228
votes

In Scala 2.8, there is an object in scala.collection.package.scala:

def breakOut[From, T, To](implicit b : CanBuildFrom[Nothing, T, To]) =
    new CanBuildFrom[From, T, To] {
        def apply(from: From) = b.apply() ; def apply() = b.apply()
 }

I have been told that this results in:

> import scala.collection.breakOut
> val map : Map[Int,String] = List("London", "Paris").map(x => (x.length, x))(breakOut)

map: Map[Int,String] = Map(6 -> London, 5 -> Paris)

What is going on here? Why is breakOut being called as an argument to my List?

4
The trivial answer being, it is not an argument to List, but to map.Daniel C. Sobral
Strting from v.2.13 collection.breakOut no longer exists, use .view and .to(Collection) instead. docs.scala-lang.org/overviews/core/…Andriy Boyko

4 Answers

332
votes

The answer is found on the definition of map:

def map[B, That](f : (A) => B)(implicit bf : CanBuildFrom[Repr, B, That]) : That 

Note that it has two parameters. The first is your function and the second is an implicit. If you do not provide that implicit, Scala will choose the most specific one available.

About breakOut

So, what's the purpose of breakOut? Consider the example given for the question, You take a list of strings, transform each string into a tuple (Int, String), and then produce a Map out of it. The most obvious way to do that would produce an intermediary List[(Int, String)] collection, and then convert it.

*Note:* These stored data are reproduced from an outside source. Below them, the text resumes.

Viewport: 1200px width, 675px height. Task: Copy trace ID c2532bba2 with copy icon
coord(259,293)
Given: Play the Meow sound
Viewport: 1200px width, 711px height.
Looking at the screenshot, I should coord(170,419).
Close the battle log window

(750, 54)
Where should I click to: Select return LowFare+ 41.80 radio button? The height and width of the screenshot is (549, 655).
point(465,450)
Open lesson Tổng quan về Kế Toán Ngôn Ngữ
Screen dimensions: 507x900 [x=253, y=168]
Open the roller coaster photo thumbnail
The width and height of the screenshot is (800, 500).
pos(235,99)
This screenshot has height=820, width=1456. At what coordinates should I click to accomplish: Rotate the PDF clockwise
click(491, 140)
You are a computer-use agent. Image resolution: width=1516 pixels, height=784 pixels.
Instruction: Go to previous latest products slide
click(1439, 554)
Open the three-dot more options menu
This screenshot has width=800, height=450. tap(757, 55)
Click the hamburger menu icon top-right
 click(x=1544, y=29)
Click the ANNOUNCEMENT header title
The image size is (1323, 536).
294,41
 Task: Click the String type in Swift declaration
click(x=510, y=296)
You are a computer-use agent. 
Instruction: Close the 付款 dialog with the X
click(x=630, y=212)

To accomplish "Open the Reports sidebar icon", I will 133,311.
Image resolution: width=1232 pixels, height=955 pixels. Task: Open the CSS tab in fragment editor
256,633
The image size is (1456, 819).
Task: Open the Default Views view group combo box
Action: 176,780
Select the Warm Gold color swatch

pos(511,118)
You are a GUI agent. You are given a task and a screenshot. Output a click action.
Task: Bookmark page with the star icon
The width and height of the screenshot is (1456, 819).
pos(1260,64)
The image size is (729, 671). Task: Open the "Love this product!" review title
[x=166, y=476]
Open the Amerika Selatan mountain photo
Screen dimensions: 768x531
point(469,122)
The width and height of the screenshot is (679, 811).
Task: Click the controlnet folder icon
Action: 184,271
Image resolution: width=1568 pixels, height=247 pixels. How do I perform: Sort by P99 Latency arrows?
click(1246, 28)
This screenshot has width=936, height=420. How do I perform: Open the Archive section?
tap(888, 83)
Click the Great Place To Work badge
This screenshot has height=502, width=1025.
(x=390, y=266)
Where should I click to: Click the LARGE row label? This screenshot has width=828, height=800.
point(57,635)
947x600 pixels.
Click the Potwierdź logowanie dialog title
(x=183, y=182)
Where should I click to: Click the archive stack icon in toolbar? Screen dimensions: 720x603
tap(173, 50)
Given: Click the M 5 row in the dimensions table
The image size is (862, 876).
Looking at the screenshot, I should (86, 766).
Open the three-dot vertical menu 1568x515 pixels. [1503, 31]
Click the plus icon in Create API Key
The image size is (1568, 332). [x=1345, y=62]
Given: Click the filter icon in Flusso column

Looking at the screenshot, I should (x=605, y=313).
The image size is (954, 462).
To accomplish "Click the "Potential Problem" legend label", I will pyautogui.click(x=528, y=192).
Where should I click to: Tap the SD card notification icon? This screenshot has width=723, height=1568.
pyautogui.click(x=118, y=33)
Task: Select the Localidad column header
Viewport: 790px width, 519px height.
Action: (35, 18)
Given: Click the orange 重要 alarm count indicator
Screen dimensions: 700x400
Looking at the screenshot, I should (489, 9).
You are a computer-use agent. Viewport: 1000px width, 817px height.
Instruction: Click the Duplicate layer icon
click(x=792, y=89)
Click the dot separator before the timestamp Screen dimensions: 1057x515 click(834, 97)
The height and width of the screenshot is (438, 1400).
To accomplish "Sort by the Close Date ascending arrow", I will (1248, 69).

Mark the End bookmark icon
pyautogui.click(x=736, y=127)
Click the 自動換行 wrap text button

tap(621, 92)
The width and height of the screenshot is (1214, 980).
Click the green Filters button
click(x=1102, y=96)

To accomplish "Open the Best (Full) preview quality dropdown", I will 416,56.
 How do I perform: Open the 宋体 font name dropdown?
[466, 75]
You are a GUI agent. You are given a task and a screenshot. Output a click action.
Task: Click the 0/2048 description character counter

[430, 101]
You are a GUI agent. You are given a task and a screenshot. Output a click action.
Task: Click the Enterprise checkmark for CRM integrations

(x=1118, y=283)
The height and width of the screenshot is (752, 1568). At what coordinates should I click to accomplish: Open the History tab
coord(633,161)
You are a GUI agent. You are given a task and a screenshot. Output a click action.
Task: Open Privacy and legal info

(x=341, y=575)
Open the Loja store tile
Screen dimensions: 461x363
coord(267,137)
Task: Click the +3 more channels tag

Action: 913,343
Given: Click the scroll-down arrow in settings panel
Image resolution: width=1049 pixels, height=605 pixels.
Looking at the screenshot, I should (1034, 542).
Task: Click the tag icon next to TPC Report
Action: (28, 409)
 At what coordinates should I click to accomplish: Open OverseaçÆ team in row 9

Given that map uses a Builder to produce the resulting collection, wouldn't it be possible to skip the intermediary List and collect the results directly into a Map? Evidently, yes, it is. To do so, however, we need to pass a proper CanBuildFrom to map, and that is exactly what breakOut does.

Let's look, then, at the definition of breakOut:

def breakOut[From, T, To](implicit b : CanBuildFrom[Nothing, T, To]) =
  new CanBuildFrom[From, T, To] {
    def apply(from: From) = b.apply() ; def apply() = b.apply()
  }

Note that breakOut is parameterized, and that it returns an instance of CanBuildFrom. As it happens, the types From, T and To have already been inferred, because we know that map is expecting CanBuildFrom[List[String], (Int, String), Map[Int, String]]. Therefore:

From = List[String]
T = (Int, String)
To = Map[Int, String]

To conclude let's examine the implicit received by breakOut itself. It is of type CanBuildFrom[Nothing,T,To]. We already know all these types, so we can determine that we need an implicit of type CanBuildFrom[Nothing,(Int,String),Map[Int,String]]. But is there such a definition?

Let's look at CanBuildFrom's definition:

trait CanBuildFrom[-From, -Elem, +To] 
extends AnyRef

So CanBuildFrom is contra-variant on its first type parameter. Because Nothing is a bottom class (ie, it is a subclass of everything), that means any class can be used in place of Nothing.

Since such a builder exists, Scala can use it to produce the desired output.

About Builders

A lot of methods from Scala's collections library consists of taking the original collection, processing it somehow (in the case of map, transforming each element), and storing the results in a new collection.

To maximize code reuse, this storing of results is done through a builder (scala.collection.mutable.Builder), which basically supports two operations: appending elements, and returning the resulting collection. The type of this resulting collection will depend on the type of the builder. Thus, a List builder will return a List, a Map builder will return a Map, and so on. The implementation of the map method need not concern itself with the type of the result: the builder takes care of it.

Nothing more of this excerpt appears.